Kıbrıs ve Maraş

Bir yap boz oyununa dönen, dış politikanın, yeni parçası Kıbrıs, iktidarı bu sıkıştığı yerden çıkarabilecek mi, hiç sanmıyorum. Adalar her zaman dış politikada, cürümlerinden fazla yer yakarlar.

Metin Yeğin myegin@gazeteduvar.com.tr

Daha önce de yazdığım gibi Türkiye Cumhuriyetinin bugüne kadar en başarılı dış politikası Kıbrıs politikasıdır. Bir hukuksuzluk durumunu yaklaşık 50 yıldır fiili olarak sürdürmektedir. Bazen durumu tam kavrayamayanların, özellikle ekonomik olarak Kıbrıs’ı, Türkiye devletine yük olarak görenler, ne zaman ki hükümet olurlar, Kıbrıs’ın bulunmaz bir nimet olduğunun farkına varırlar. Öncelikle bir hükümet için çok kullanışlı bir konudur. Ne zaman işler yolunda gitmez. Kriz anında camı kırıp, arkasından Kıbrıs’ı çıkartırsınız, olur biter. Cam arkasında davudi sesiyle bizi bekleyen Hasan Mutlucan gibidir Kıbrıs. ‘Kelle koltukta üç gün savaştı’ naraları, polis sınavı kuyruğu bekleyenleri titretip kendine döndürür.

Ya da bu umut edilir, hükümetler tarafından…

Bu politikayı tam olarak tarif eden, Rauf Denktaş’ın ‘Çözümsüzlük çözümdür’ sözüdür. Yani orta sahada sürekli top dolaştırılır. Erdoğan'ın ilk defa, farklı olarak yaptığı, bu oyunu kendi cezasına taşımaktır. Yoksa oyunun sonu aynıdır, çözümsüzlüktür. Geçmişten farklı olarak, belki –‘Belki’nin altını çizerek- Türkiye, Kıbrıs Türk Tarafı devletinin tanınmasını talep edecektir. Yani genel olarak bilinenin aksine, KKTC’nin tanınması için Türkiye bugüne kadar hiçbir çabada bulunmamıştır. Vurgulamak için tekrar edeyim ki Türkiye KKTC’nin tanınmasını gerçekte hiç istememiştir. Çünkü zaten açık bir uluslararası hukuk ihlalidir bu.

Görevler ->
1. Kıbrıs yazısına göre Türkiye Cumhuriyeti'nin bugüne kadarki en başarılı dış politikası neden Kıbrıs politikasıdır?
2. Kıbrıs yazısında "Bir yap boz" ile başlayıp "fazla yer yakarlar." ile biten kısmı, "iktidarı" yerine "hükümeti" koyarak yeniden yaz.
3. Kıbrıs yazısını kaldığı yerden devam ettir.

Kayıtlı veriler ->

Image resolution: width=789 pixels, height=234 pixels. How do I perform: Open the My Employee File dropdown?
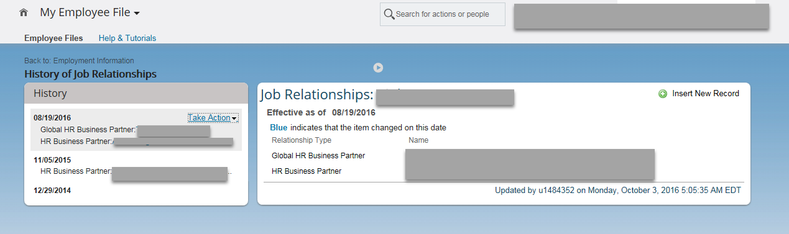coord(90,12)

Son cevaplar ->
1. Yazıya göre bu politika, bir hukuksuzluk durumunu yaklaşık 50 yıldır fiili olarak sürdürmektedir.

2.
Bir yap boz oyununa dönen, dış politikanın, yeni parçası Kıbrıs, hükümeti bu sıkıştığı yerden çıkarabilecek mi, hiç sanmıyorum. Adalar her zaman dış politikada, cürümlerinden fazla yer yakarlar.

3.
2000’li yılların başında Fransa’da, Mısırlı Marksist düşünür Samir Amin’le konuşuyorduk. Ben ona ABD’nin Irak’a müdahalesine ilişkin bir soru sorduğumda, Saddam’ın Kuveyt’i işgali ile Kıbrıs’ı karşılaştırdı. Kuveyt halkı bütünüyle Arap’tı ve bu coğrafyanın sınırları sadece İngilizler tarafından çizilmiş cetvel çizgileriydi. Bu yüzden Türkiye’nin çoğunluğu Rum olan, Kıbrıs’ı işgal etmesine hiç ses çıkarmayan, batının, Saddam’a karşı doğrudan müdahalesinin ardında başka bir niyet vardı.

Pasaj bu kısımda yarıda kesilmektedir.